To do:
Among the entries that follow, the required portion opens with the line containing "[MARKEASY] (955, 1920)" and closes with the line containing "de (1868, 71)". Give that portion again exactly, and nothing else.

┌─ The records

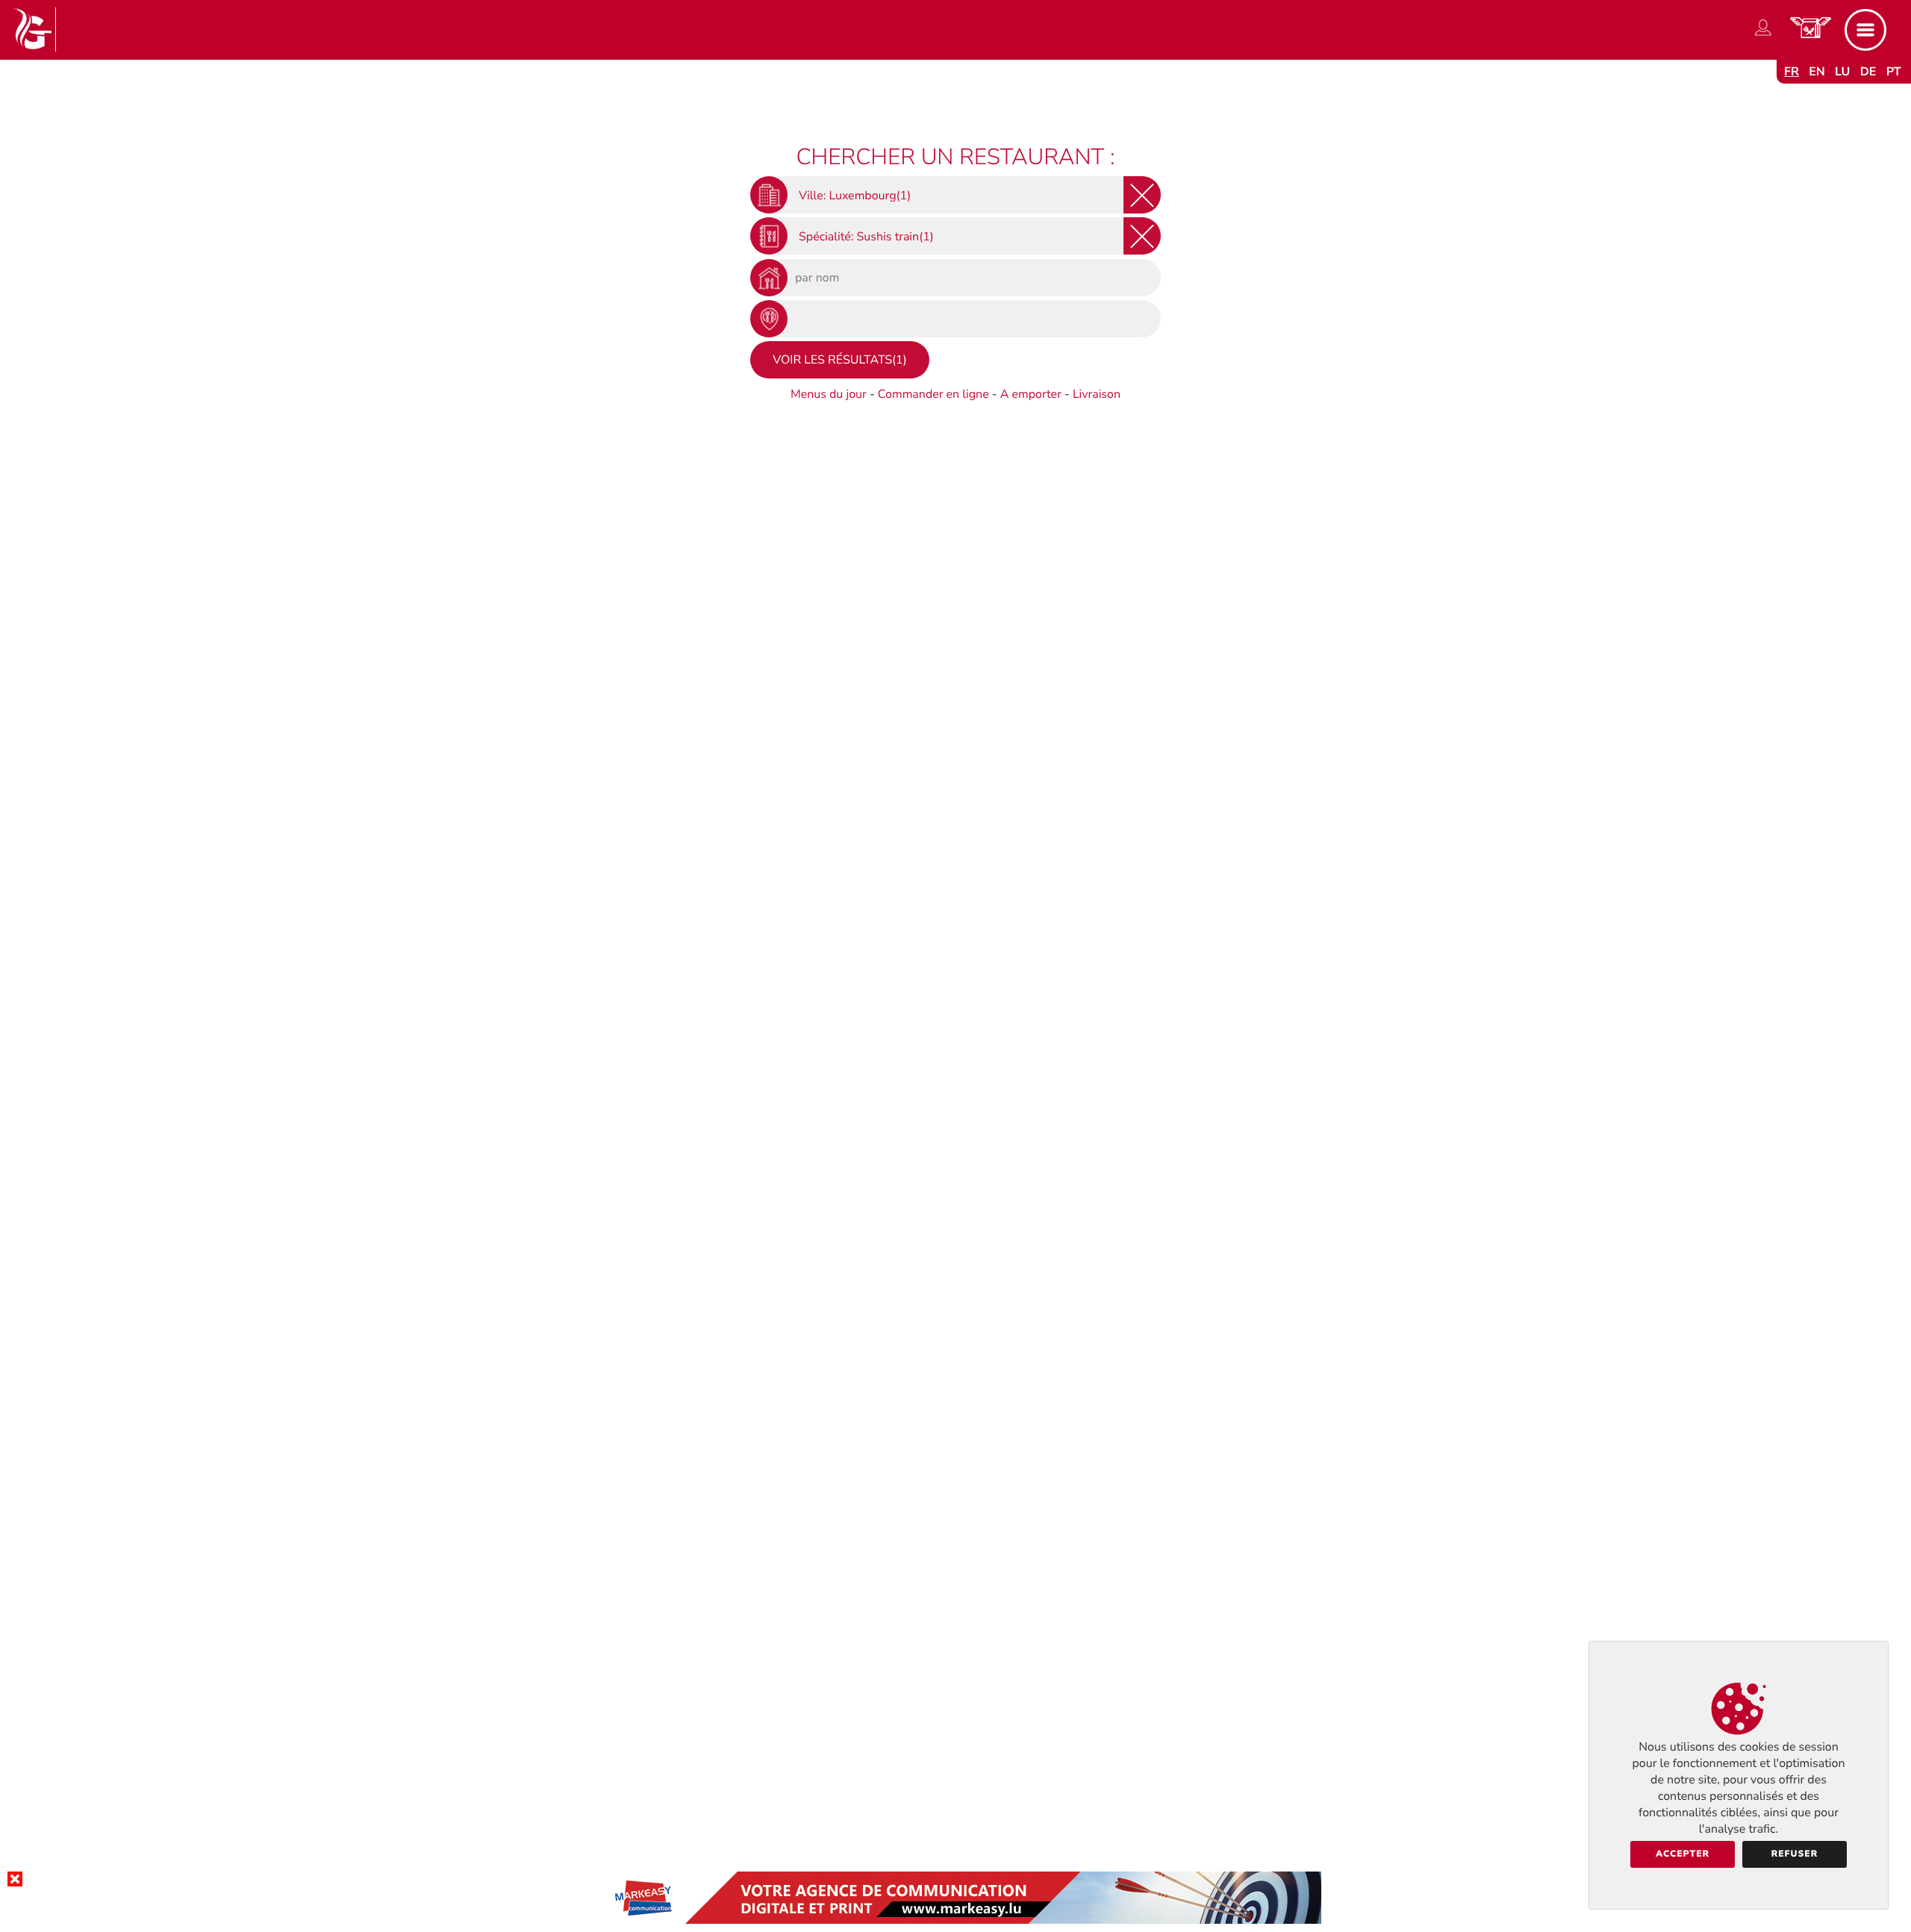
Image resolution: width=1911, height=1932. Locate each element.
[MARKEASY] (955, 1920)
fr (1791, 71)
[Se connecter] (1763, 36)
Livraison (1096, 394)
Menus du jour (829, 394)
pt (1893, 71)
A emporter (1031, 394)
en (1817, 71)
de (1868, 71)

└─
┌─ The records

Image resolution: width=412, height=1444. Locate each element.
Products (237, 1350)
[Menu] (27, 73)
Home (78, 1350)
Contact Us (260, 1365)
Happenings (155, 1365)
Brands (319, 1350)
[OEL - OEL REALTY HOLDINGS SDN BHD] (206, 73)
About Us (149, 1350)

└─

Result:
[MARKEASY] (955, 1920)
fr (1791, 71)
[Se connecter] (1763, 36)
Livraison (1096, 394)
Menus du jour (829, 394)
pt (1893, 71)
A emporter (1031, 394)
en (1817, 71)
de (1868, 71)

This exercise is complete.